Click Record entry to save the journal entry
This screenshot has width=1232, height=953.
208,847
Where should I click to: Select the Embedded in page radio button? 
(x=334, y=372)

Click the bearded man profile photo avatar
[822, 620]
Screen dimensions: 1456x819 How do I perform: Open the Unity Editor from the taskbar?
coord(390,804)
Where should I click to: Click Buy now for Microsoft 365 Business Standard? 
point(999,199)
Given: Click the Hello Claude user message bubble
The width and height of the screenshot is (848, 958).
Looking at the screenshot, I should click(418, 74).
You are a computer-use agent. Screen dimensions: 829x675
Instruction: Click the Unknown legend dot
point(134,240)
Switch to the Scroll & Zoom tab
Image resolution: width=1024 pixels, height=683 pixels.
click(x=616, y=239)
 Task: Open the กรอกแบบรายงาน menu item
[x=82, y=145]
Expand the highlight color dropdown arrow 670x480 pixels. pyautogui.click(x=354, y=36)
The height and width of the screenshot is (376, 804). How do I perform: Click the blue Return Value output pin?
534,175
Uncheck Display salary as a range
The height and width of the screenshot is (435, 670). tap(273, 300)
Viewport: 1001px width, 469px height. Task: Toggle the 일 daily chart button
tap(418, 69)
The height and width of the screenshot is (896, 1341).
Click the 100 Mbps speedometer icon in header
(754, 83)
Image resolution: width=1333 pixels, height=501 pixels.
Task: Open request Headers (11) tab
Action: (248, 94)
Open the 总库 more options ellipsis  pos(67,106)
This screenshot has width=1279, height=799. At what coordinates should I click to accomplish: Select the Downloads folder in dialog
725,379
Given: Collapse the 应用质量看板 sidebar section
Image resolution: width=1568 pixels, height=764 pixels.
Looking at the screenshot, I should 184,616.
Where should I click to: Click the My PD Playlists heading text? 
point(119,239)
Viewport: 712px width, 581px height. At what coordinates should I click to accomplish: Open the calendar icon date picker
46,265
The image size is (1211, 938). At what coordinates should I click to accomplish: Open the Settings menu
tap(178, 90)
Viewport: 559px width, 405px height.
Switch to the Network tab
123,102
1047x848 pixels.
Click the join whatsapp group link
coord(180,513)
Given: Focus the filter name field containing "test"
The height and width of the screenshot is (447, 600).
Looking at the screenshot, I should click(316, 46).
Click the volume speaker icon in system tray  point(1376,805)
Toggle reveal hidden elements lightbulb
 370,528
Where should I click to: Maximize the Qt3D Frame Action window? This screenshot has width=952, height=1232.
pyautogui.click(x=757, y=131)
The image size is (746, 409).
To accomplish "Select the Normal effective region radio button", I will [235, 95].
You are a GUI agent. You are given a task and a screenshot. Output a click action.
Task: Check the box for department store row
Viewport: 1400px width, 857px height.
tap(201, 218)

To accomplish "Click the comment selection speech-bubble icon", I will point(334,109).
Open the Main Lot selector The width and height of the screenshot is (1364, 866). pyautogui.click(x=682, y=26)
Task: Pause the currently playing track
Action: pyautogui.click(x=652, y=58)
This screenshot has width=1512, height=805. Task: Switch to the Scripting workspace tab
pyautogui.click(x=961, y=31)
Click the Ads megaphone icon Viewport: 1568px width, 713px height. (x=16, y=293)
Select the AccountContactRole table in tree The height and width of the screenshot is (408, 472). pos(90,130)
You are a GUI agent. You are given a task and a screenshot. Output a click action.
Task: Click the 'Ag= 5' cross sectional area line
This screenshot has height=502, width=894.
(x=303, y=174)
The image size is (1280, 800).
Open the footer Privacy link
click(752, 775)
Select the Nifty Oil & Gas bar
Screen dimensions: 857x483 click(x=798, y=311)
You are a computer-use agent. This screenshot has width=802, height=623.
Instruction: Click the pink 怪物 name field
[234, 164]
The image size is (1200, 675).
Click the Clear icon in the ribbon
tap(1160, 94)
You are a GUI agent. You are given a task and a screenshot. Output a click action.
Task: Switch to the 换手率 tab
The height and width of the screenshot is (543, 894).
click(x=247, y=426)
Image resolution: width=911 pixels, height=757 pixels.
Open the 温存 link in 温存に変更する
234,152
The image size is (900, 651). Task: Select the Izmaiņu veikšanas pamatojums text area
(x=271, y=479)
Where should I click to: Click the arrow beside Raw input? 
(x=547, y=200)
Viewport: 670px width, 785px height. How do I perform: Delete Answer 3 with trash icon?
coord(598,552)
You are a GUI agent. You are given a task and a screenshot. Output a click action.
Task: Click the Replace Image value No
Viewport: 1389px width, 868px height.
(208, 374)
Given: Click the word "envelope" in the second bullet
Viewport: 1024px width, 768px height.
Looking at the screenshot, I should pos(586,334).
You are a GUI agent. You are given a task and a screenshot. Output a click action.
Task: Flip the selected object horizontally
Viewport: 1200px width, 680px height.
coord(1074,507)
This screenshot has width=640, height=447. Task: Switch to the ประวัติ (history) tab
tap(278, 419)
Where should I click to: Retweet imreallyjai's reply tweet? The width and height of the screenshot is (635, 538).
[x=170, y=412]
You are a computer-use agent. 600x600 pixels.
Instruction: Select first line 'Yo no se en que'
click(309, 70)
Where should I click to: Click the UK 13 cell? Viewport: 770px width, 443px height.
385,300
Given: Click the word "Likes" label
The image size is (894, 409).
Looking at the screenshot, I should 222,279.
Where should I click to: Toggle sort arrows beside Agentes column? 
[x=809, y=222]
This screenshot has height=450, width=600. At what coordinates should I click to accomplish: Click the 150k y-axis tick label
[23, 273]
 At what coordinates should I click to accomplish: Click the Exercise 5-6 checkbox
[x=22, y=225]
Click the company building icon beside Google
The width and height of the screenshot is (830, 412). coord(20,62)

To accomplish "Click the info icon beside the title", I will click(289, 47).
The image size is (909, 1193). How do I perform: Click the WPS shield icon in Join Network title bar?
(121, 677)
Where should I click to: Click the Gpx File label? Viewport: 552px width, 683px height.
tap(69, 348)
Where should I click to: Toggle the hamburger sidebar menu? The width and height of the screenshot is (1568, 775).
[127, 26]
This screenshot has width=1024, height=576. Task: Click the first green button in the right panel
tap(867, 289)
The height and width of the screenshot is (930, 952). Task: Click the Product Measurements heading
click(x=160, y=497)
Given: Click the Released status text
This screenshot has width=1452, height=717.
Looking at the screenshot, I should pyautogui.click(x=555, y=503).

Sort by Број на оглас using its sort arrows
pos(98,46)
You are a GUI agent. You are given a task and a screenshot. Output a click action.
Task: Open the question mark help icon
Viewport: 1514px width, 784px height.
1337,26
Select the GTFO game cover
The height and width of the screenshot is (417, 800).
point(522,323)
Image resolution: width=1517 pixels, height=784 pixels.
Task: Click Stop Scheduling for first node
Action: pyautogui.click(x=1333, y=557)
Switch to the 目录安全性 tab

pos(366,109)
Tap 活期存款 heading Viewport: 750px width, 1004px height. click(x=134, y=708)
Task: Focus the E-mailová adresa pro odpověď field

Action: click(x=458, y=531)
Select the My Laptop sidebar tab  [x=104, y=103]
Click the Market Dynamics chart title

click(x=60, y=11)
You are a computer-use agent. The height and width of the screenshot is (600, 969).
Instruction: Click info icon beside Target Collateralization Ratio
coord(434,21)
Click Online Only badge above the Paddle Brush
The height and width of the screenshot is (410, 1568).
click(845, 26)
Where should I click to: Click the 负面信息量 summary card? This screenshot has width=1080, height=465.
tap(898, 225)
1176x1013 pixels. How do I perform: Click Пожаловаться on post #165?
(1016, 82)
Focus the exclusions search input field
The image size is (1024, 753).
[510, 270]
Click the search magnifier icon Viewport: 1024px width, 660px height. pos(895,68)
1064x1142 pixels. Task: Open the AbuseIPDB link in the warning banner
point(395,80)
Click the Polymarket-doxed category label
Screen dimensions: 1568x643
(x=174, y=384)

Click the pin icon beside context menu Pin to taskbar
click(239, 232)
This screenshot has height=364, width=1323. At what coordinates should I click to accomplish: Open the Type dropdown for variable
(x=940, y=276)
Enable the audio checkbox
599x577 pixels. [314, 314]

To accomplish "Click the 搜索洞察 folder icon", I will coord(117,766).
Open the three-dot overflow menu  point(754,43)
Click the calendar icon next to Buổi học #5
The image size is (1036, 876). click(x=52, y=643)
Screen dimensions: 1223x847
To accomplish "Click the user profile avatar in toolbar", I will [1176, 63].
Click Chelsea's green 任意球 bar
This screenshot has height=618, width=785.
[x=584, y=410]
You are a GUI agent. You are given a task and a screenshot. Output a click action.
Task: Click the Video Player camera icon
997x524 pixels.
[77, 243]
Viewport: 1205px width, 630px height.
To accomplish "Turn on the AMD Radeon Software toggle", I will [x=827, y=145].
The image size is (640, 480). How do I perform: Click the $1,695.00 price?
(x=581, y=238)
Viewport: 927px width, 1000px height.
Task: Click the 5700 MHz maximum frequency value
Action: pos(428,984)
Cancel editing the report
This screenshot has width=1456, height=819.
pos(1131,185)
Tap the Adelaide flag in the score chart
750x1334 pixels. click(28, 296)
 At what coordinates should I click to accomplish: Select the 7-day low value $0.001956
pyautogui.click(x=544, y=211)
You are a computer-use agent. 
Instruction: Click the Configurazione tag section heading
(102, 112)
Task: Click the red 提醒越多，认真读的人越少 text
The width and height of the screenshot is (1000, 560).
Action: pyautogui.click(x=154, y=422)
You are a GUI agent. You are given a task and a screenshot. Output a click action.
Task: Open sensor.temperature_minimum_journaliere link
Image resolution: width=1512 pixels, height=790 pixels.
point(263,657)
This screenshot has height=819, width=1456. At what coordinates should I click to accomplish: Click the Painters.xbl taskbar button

□ □ □ □

Copy out the entries above verbatim, beginning at the line that contains "The image size is (900, 651)." and stopping after the line that contains "Looking at the screenshot, I should pos(586,334).".

The image size is (900, 651). Task: Select the Izmaiņu veikšanas pamatojums text area
(x=271, y=479)
Where should I click to: Click the arrow beside Raw input? 
(x=547, y=200)
Viewport: 670px width, 785px height. How do I perform: Delete Answer 3 with trash icon?
coord(598,552)
You are a GUI agent. You are given a task and a screenshot. Output a click action.
Task: Click the Replace Image value No
Viewport: 1389px width, 868px height.
(208, 374)
Given: Click the word "envelope" in the second bullet
Viewport: 1024px width, 768px height.
Looking at the screenshot, I should pos(586,334).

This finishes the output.